Requirement: Of the entries below, return exactly those lines that fall between the one containing "Image resolution: width=1568" and the one containing "1456x819 pixels.", the two end lines included.
● ● ● ●
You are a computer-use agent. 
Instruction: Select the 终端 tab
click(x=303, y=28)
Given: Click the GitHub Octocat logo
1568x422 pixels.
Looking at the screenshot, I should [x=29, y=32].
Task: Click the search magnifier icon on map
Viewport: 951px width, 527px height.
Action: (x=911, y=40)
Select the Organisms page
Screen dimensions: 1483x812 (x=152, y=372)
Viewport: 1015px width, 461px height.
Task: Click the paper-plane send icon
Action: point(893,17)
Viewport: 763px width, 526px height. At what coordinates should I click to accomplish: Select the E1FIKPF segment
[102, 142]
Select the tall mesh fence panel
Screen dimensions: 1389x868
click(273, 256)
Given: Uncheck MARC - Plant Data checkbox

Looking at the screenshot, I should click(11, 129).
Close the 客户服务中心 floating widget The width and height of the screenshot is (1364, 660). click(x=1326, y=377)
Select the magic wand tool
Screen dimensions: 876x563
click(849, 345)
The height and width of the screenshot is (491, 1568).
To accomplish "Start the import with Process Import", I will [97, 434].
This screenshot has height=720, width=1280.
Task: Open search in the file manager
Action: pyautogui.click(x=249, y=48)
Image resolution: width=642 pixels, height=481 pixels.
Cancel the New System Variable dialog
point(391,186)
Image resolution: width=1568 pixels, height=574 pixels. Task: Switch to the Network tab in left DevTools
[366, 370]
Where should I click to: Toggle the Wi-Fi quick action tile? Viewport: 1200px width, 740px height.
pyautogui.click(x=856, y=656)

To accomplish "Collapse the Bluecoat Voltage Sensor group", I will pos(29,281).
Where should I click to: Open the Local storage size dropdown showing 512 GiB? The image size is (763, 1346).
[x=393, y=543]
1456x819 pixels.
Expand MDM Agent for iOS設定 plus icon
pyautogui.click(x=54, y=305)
● ● ● ●
Your solution:
Image resolution: width=1568 pixels, height=574 pixels. Task: Switch to the Network tab in left DevTools
[366, 370]
Where should I click to: Toggle the Wi-Fi quick action tile? Viewport: 1200px width, 740px height.
pyautogui.click(x=856, y=656)

To accomplish "Collapse the Bluecoat Voltage Sensor group", I will pos(29,281).
Where should I click to: Open the Local storage size dropdown showing 512 GiB? The image size is (763, 1346).
[x=393, y=543]
1456x819 pixels.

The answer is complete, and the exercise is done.